Document excerpt -
########################################

Thursday, May 24, 2012

Happy Birthday, LW.

I don’t write much about Little Wren, our Little Warrior, here anymore. Life has moved on, wonderfully, for all of us.

Today, I will. Today is her birthday.

It was not so long ago that this seemed an impossible dream. The night before her first surgery, we didn’t know if she would celebrate her first birthday. When the cancer came back, right before her 3rd birthday, we were so devastated, and no one knew if she would make it to her 4th birthday.

Relay for Life 2012 Survivors' Lap
Today, LW is 7. 

Today, she is developmentally appropriate, if a little on the small side. Her spirit more than makes up for that. She’s plucky, she’s tough, she’s smart. She knows she is a survivor, though we try to make it not central to her identity.

Though cancer is not ever-present in our lives or conversations doesn’t mean it’s not there, coloring events. I took a picture of her today and silently thought, “…and that’s what a two-time survivor looks like.” The normal milestones have extra poignancy.

But not just for her. Her entire family survived her cancer. Her siblings sacrificed, it affected who they are. When I watch her older sister, The Princess, up on stage singing her first public solo, I am perhaps slightly more emotional.

########################################

Data excerpts
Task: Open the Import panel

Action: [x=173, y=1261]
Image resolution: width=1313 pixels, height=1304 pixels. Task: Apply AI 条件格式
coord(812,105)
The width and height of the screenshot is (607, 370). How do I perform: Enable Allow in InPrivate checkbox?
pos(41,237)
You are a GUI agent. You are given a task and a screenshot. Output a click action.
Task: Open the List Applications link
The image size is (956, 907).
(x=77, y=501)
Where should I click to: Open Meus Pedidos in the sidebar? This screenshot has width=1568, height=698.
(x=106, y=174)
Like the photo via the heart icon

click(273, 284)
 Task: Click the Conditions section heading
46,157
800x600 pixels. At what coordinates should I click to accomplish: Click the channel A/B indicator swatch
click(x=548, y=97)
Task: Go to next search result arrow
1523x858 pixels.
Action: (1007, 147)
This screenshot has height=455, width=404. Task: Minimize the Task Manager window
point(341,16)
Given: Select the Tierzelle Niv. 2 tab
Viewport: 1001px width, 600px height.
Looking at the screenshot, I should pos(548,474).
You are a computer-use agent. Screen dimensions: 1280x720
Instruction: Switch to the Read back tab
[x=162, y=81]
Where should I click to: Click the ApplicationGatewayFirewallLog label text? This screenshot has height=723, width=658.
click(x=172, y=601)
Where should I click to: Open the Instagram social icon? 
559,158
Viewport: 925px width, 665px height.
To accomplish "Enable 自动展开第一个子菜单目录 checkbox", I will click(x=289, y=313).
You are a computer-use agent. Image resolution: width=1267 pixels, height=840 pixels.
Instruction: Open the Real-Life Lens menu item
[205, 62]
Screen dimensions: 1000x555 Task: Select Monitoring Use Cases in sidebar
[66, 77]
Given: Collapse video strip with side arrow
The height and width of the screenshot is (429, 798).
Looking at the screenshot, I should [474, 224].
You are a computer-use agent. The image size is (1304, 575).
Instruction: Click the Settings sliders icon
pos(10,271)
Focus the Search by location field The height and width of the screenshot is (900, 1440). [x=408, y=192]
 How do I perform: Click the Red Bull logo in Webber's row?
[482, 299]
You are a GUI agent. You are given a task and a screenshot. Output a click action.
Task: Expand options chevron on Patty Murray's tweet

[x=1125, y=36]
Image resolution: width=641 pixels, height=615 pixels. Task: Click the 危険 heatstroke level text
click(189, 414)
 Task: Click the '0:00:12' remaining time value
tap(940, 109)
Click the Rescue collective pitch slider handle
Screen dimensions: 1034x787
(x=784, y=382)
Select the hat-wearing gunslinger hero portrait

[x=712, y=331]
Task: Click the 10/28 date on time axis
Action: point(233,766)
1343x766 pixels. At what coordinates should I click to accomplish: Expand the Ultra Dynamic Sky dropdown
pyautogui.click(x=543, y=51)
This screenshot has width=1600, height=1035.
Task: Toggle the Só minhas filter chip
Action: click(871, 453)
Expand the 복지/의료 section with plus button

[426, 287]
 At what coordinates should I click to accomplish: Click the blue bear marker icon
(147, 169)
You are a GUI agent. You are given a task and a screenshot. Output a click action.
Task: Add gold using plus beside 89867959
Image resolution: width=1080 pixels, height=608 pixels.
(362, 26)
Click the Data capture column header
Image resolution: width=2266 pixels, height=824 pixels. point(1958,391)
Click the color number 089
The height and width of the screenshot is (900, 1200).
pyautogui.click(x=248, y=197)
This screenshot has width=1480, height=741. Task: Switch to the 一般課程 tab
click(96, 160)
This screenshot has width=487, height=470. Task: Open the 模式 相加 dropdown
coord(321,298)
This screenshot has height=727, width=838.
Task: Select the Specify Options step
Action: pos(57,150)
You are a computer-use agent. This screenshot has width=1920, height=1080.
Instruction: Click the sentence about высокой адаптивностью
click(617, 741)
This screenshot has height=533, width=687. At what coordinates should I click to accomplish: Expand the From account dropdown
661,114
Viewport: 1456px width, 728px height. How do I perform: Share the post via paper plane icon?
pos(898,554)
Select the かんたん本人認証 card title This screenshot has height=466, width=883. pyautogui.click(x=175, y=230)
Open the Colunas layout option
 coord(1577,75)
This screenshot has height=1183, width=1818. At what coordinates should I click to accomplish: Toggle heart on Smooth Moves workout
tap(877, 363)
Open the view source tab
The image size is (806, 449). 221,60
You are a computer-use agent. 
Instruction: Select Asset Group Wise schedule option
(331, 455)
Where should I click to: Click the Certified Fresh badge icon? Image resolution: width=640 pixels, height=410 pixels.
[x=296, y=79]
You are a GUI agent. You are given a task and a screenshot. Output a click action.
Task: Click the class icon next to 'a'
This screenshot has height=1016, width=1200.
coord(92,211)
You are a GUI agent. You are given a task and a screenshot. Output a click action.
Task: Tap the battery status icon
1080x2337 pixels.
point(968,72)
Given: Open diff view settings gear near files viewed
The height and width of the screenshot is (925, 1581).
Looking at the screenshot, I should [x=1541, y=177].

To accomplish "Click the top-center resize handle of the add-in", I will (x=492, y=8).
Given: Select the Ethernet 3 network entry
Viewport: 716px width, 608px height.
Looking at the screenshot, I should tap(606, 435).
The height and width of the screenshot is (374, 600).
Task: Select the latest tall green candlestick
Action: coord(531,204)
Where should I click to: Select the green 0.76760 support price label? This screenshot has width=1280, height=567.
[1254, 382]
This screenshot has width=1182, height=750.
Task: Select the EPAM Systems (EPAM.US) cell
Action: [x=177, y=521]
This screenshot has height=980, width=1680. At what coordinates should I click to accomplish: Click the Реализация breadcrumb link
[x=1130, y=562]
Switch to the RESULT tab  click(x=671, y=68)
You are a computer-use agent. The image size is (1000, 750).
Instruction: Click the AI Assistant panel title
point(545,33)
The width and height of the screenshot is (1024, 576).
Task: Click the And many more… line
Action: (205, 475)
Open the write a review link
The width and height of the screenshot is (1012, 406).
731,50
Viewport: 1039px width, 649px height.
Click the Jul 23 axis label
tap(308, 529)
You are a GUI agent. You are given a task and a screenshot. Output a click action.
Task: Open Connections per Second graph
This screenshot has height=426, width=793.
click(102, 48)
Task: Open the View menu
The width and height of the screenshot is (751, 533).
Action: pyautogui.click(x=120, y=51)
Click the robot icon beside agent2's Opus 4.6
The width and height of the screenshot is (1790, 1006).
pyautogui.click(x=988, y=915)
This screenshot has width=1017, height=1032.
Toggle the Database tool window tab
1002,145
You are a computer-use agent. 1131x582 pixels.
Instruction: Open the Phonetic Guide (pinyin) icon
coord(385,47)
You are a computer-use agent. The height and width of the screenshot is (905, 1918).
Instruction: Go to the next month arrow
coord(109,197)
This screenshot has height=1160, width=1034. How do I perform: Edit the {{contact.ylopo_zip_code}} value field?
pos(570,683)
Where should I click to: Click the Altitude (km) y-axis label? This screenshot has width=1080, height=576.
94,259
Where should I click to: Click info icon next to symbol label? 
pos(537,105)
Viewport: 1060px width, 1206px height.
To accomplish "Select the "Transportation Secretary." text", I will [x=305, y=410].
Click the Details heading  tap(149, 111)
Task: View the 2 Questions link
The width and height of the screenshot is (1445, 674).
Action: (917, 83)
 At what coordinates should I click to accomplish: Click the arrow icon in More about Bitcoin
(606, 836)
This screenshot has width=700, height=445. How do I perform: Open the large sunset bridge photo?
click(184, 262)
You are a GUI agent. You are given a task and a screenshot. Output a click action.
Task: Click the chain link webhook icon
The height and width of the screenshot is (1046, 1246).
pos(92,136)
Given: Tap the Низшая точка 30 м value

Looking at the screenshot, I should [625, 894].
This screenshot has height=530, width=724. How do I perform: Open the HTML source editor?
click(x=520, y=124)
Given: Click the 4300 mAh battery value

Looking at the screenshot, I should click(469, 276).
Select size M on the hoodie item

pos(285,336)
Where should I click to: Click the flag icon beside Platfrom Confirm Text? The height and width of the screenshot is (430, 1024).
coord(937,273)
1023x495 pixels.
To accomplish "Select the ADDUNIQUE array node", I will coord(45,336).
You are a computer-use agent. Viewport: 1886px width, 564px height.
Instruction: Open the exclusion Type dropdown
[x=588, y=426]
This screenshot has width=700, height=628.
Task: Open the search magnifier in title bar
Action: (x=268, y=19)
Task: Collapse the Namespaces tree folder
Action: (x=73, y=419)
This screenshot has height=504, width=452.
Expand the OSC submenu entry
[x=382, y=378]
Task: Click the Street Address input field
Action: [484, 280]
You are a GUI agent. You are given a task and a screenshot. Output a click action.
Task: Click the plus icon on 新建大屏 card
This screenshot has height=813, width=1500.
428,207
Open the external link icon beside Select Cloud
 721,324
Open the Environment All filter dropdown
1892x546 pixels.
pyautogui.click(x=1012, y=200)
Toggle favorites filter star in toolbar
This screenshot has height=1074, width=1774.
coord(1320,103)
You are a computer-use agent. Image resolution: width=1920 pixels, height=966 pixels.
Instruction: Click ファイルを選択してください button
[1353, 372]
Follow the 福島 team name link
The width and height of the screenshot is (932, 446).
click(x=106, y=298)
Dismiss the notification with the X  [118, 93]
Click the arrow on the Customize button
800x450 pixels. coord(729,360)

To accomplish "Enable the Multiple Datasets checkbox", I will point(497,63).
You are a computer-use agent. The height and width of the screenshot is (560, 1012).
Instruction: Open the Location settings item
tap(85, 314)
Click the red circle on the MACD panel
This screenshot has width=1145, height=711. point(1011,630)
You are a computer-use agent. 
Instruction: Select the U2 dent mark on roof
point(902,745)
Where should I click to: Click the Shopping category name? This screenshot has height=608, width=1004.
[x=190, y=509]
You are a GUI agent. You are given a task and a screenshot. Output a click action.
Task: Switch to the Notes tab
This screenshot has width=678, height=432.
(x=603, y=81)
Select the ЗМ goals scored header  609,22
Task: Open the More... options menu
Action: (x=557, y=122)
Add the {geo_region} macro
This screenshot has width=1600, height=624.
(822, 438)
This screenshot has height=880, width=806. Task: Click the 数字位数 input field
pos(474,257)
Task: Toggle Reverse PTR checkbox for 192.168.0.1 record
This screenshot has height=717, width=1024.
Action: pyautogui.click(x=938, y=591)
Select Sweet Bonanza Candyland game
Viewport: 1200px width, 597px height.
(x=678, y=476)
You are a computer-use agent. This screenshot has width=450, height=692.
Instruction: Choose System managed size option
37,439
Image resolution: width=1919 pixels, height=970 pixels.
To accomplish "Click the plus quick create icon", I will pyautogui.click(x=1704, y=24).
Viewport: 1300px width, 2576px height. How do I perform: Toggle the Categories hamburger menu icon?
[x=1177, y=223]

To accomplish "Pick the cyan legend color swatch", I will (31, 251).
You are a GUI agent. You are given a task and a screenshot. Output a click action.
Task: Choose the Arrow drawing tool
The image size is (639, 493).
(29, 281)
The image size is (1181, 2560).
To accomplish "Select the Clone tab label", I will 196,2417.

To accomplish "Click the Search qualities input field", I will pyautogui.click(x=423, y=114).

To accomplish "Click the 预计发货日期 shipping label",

########################################

Work task A - In the birthday post, what qualities does the sentence that starts "She’s plucky" give for Little Wren? List them.
Work task B - Quote the part of the birthday post that opens with the words containing "Happy Birthday, LW." and closes with "Today, LW is 7.".
Work task C - Write what comes next in the birthday post, picking up after its last sentence.

Expected output A - plucky, tough, smart

Expected output B -
Happy Birthday, LW.

I don’t write much about Little Wren, our Little Warrior, here anymore. Life has moved on, wonderfully, for all of us.

Today, I will. Today is her birthday.

It was not so long ago that this seemed an impossible dream. The night before her first surgery, we didn’t know if she would celebrate her first birthday. When the cancer came back, right before her 3rd birthday, we were so devastated, and no one knew if she would make it to her 4th birthday.

Relay for Life 2012 Survivors' Lap
Today, LW is 7.

Expected output C -
Or not. Maybe this is just normal emotional. This is, after all, our normal. A few days ago, LW got in a fight with the boy next door. His mama took care of it appropriately, fussing at her son and sending him over to apologize. All normal stuff, except where he hit her was her abdomen. “Anywhere but there!” her father and I groaned.

So, yes, it is ever-present in The Husband’s and my heads. But it is just one detail among many, along with The Boy being obsessive about not drinking after anyone else, and The Princess needing to be reminded about her homework, and Bo Peep having soft dental enamel, so please don’t let her eat lemons.

Life is good for all of us. I am about to have two teens in the house, a terrifying thought. I have two ministerial internships which I love.  Husband’s good, kids are good, Mama’s good.

I don’t like the phrase “What doesn’t kill you makes you stronger” – I don’t feel it to be necessarily true.

But I do think that what doesn’t kill you often makes you different. And if you look hard enough, some of that different might be good.